DIRECTIONS: Every entry is to be returned verbatim.

========

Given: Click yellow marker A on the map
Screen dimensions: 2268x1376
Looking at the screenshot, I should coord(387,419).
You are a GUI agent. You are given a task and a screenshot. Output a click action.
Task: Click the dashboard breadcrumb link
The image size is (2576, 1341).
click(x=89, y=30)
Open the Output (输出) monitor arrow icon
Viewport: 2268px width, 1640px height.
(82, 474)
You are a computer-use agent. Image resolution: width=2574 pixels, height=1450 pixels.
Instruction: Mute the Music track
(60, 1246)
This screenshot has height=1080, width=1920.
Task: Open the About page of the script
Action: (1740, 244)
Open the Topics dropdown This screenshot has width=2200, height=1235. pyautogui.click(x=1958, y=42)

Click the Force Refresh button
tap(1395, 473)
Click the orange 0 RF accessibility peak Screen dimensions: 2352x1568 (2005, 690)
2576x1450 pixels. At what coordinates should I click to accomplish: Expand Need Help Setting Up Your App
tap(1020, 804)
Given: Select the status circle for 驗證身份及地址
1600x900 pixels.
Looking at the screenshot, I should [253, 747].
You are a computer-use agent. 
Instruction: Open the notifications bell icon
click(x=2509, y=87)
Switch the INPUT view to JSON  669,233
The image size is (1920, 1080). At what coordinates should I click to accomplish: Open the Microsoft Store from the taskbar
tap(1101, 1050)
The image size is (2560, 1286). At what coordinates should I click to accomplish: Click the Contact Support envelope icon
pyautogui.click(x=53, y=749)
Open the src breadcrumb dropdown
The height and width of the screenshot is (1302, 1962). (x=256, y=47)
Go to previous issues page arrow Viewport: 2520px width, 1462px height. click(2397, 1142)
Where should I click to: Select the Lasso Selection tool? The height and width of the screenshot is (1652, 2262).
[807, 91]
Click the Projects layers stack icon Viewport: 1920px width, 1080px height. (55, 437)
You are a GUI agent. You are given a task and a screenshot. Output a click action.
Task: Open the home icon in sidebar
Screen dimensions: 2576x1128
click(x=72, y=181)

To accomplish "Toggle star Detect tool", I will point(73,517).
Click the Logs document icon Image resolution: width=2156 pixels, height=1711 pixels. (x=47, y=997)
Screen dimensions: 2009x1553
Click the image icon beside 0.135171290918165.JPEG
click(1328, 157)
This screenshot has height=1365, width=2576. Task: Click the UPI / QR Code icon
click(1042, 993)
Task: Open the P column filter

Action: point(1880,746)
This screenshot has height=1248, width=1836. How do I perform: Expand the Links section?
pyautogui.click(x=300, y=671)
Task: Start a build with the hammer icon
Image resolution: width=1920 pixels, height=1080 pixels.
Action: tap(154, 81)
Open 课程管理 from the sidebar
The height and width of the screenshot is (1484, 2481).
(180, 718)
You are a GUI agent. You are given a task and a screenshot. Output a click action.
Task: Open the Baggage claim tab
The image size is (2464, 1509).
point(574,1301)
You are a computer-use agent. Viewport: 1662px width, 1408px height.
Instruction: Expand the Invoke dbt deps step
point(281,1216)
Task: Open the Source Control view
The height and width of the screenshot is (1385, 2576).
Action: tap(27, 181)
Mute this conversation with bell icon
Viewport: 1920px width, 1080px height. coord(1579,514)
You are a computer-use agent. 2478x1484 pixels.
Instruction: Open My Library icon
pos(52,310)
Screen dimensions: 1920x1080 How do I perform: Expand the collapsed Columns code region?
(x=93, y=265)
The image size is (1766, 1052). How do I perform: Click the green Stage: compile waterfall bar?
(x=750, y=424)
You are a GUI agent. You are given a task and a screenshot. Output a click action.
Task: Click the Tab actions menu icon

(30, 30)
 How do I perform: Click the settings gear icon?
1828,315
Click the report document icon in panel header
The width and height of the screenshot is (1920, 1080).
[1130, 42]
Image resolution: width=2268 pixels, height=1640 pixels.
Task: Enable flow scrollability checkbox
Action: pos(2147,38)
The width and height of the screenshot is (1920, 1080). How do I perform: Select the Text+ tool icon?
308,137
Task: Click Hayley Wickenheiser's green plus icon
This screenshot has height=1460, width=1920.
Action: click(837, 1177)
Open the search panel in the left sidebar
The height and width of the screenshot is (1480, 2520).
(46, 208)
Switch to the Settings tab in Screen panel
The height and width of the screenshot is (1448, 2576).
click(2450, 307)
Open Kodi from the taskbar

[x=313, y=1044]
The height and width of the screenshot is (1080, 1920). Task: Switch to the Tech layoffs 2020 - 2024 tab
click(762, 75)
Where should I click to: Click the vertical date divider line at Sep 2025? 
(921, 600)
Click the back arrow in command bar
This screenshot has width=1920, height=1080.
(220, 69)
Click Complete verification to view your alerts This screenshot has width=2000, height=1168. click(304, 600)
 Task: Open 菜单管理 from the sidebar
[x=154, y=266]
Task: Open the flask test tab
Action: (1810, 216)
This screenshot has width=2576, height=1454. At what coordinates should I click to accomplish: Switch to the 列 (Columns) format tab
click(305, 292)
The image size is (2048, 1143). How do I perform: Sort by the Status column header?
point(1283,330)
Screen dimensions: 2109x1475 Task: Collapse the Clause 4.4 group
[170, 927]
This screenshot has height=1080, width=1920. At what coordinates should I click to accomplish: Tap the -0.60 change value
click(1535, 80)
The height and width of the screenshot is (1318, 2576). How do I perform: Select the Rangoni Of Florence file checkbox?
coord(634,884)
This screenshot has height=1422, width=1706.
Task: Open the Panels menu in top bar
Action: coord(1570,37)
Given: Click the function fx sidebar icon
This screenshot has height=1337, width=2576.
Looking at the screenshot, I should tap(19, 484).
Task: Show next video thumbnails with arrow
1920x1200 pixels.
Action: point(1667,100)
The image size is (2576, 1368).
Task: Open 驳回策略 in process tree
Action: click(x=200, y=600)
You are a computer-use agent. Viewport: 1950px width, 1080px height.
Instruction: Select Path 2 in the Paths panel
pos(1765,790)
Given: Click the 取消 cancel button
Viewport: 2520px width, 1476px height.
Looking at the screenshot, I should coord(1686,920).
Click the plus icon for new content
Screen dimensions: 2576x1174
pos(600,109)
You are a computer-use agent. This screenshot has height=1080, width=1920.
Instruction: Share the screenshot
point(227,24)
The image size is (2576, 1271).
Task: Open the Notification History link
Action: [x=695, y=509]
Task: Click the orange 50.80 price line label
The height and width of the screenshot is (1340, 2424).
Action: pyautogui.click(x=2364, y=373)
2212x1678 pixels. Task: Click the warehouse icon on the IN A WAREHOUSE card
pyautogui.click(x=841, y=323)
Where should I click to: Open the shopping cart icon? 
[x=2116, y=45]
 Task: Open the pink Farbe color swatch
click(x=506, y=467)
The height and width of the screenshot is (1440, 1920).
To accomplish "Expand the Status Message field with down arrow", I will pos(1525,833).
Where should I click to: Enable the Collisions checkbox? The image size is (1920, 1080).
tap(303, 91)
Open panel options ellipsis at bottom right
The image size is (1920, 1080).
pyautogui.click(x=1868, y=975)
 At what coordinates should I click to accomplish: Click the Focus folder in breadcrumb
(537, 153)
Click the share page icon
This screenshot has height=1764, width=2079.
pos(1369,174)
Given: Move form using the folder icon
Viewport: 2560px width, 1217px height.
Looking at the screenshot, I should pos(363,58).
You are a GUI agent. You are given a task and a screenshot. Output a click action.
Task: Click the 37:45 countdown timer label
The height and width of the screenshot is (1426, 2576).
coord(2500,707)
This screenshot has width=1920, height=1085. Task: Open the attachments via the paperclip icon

========

EXPECTED OUTPUT:
Given: Click yellow marker A on the map
Screen dimensions: 2268x1376
Looking at the screenshot, I should coord(387,419).
You are a GUI agent. You are given a task and a screenshot. Output a click action.
Task: Click the dashboard breadcrumb link
The image size is (2576, 1341).
click(x=89, y=30)
Open the Output (输出) monitor arrow icon
Viewport: 2268px width, 1640px height.
(82, 474)
You are a computer-use agent. Image resolution: width=2574 pixels, height=1450 pixels.
Instruction: Mute the Music track
(60, 1246)
This screenshot has height=1080, width=1920.
Task: Open the About page of the script
Action: (1740, 244)
Open the Topics dropdown This screenshot has width=2200, height=1235. pyautogui.click(x=1958, y=42)

Click the Force Refresh button
tap(1395, 473)
Click the orange 0 RF accessibility peak Screen dimensions: 2352x1568 (2005, 690)
2576x1450 pixels. At what coordinates should I click to accomplish: Expand Need Help Setting Up Your App
tap(1020, 804)
Given: Select the status circle for 驗證身份及地址
1600x900 pixels.
Looking at the screenshot, I should [253, 747].
You are a computer-use agent. 
Instruction: Open the notifications bell icon
click(x=2509, y=87)
Switch the INPUT view to JSON  669,233
The image size is (1920, 1080). At what coordinates should I click to accomplish: Open the Microsoft Store from the taskbar
tap(1101, 1050)
The image size is (2560, 1286). At what coordinates should I click to accomplish: Click the Contact Support envelope icon
pyautogui.click(x=53, y=749)
Open the src breadcrumb dropdown
The height and width of the screenshot is (1302, 1962). (x=256, y=47)
Go to previous issues page arrow Viewport: 2520px width, 1462px height. click(2397, 1142)
Where should I click to: Select the Lasso Selection tool? The height and width of the screenshot is (1652, 2262).
[807, 91]
Click the Projects layers stack icon Viewport: 1920px width, 1080px height. (55, 437)
You are a GUI agent. You are given a task and a screenshot. Output a click action.
Task: Open the home icon in sidebar
Screen dimensions: 2576x1128
click(x=72, y=181)

To accomplish "Toggle star Detect tool", I will point(73,517).
Click the Logs document icon Image resolution: width=2156 pixels, height=1711 pixels. (x=47, y=997)
Screen dimensions: 2009x1553
Click the image icon beside 0.135171290918165.JPEG
click(1328, 157)
This screenshot has height=1365, width=2576. Task: Click the UPI / QR Code icon
click(1042, 993)
Task: Open the P column filter

Action: point(1880,746)
This screenshot has height=1248, width=1836. How do I perform: Expand the Links section?
pyautogui.click(x=300, y=671)
Task: Start a build with the hammer icon
Image resolution: width=1920 pixels, height=1080 pixels.
Action: tap(154, 81)
Open 课程管理 from the sidebar
The height and width of the screenshot is (1484, 2481).
(180, 718)
You are a GUI agent. You are given a task and a screenshot. Output a click action.
Task: Open the Baggage claim tab
The image size is (2464, 1509).
point(574,1301)
You are a computer-use agent. Viewport: 1662px width, 1408px height.
Instruction: Expand the Invoke dbt deps step
point(281,1216)
Task: Open the Source Control view
The height and width of the screenshot is (1385, 2576).
Action: tap(27, 181)
Mute this conversation with bell icon
Viewport: 1920px width, 1080px height. coord(1579,514)
You are a computer-use agent. 2478x1484 pixels.
Instruction: Open My Library icon
pos(52,310)
Screen dimensions: 1920x1080 How do I perform: Expand the collapsed Columns code region?
(x=93, y=265)
The image size is (1766, 1052). How do I perform: Click the green Stage: compile waterfall bar?
(x=750, y=424)
You are a GUI agent. You are given a task and a screenshot. Output a click action.
Task: Click the Tab actions menu icon

(30, 30)
 How do I perform: Click the settings gear icon?
1828,315
Click the report document icon in panel header
The width and height of the screenshot is (1920, 1080).
[1130, 42]
Image resolution: width=2268 pixels, height=1640 pixels.
Task: Enable flow scrollability checkbox
Action: pos(2147,38)
The width and height of the screenshot is (1920, 1080). How do I perform: Select the Text+ tool icon?
308,137
Task: Click Hayley Wickenheiser's green plus icon
This screenshot has height=1460, width=1920.
Action: click(837, 1177)
Open the search panel in the left sidebar
The height and width of the screenshot is (1480, 2520).
(46, 208)
Switch to the Settings tab in Screen panel
The height and width of the screenshot is (1448, 2576).
click(2450, 307)
Open Kodi from the taskbar

[x=313, y=1044]
The height and width of the screenshot is (1080, 1920). Task: Switch to the Tech layoffs 2020 - 2024 tab
click(762, 75)
Where should I click to: Click the vertical date divider line at Sep 2025? 
(921, 600)
Click the back arrow in command bar
This screenshot has width=1920, height=1080.
(220, 69)
Click Complete verification to view your alerts This screenshot has width=2000, height=1168. click(304, 600)
 Task: Open 菜单管理 from the sidebar
[x=154, y=266]
Task: Open the flask test tab
Action: (1810, 216)
This screenshot has width=2576, height=1454. At what coordinates should I click to accomplish: Switch to the 列 (Columns) format tab
click(305, 292)
The image size is (2048, 1143). How do I perform: Sort by the Status column header?
point(1283,330)
Screen dimensions: 2109x1475 Task: Collapse the Clause 4.4 group
[170, 927]
This screenshot has height=1080, width=1920. At what coordinates should I click to accomplish: Tap the -0.60 change value
click(1535, 80)
The height and width of the screenshot is (1318, 2576). How do I perform: Select the Rangoni Of Florence file checkbox?
coord(634,884)
This screenshot has height=1422, width=1706.
Task: Open the Panels menu in top bar
Action: coord(1570,37)
Given: Click the function fx sidebar icon
This screenshot has height=1337, width=2576.
Looking at the screenshot, I should tap(19, 484).
Task: Show next video thumbnails with arrow
1920x1200 pixels.
Action: point(1667,100)
The image size is (2576, 1368).
Task: Open 驳回策略 in process tree
Action: click(x=200, y=600)
You are a computer-use agent. Viewport: 1950px width, 1080px height.
Instruction: Select Path 2 in the Paths panel
pos(1765,790)
Given: Click the 取消 cancel button
Viewport: 2520px width, 1476px height.
Looking at the screenshot, I should coord(1686,920).
Click the plus icon for new content
Screen dimensions: 2576x1174
pos(600,109)
You are a computer-use agent. This screenshot has height=1080, width=1920.
Instruction: Share the screenshot
point(227,24)
The image size is (2576, 1271).
Task: Open the Notification History link
Action: [x=695, y=509]
Task: Click the orange 50.80 price line label
The height and width of the screenshot is (1340, 2424).
Action: pyautogui.click(x=2364, y=373)
2212x1678 pixels. Task: Click the warehouse icon on the IN A WAREHOUSE card
pyautogui.click(x=841, y=323)
Where should I click to: Open the shopping cart icon? 
[x=2116, y=45]
 Task: Open the pink Farbe color swatch
click(x=506, y=467)
The height and width of the screenshot is (1440, 1920).
To accomplish "Expand the Status Message field with down arrow", I will pos(1525,833).
Where should I click to: Enable the Collisions checkbox? The image size is (1920, 1080).
tap(303, 91)
Open panel options ellipsis at bottom right
The image size is (1920, 1080).
pyautogui.click(x=1868, y=975)
 At what coordinates should I click to accomplish: Click the Focus folder in breadcrumb
(537, 153)
Click the share page icon
This screenshot has height=1764, width=2079.
pos(1369,174)
Given: Move form using the folder icon
Viewport: 2560px width, 1217px height.
Looking at the screenshot, I should pos(363,58).
You are a GUI agent. You are given a task and a screenshot. Output a click action.
Task: Click the 37:45 countdown timer label
The height and width of the screenshot is (1426, 2576).
coord(2500,707)
This screenshot has width=1920, height=1085. Task: Open the attachments via the paperclip icon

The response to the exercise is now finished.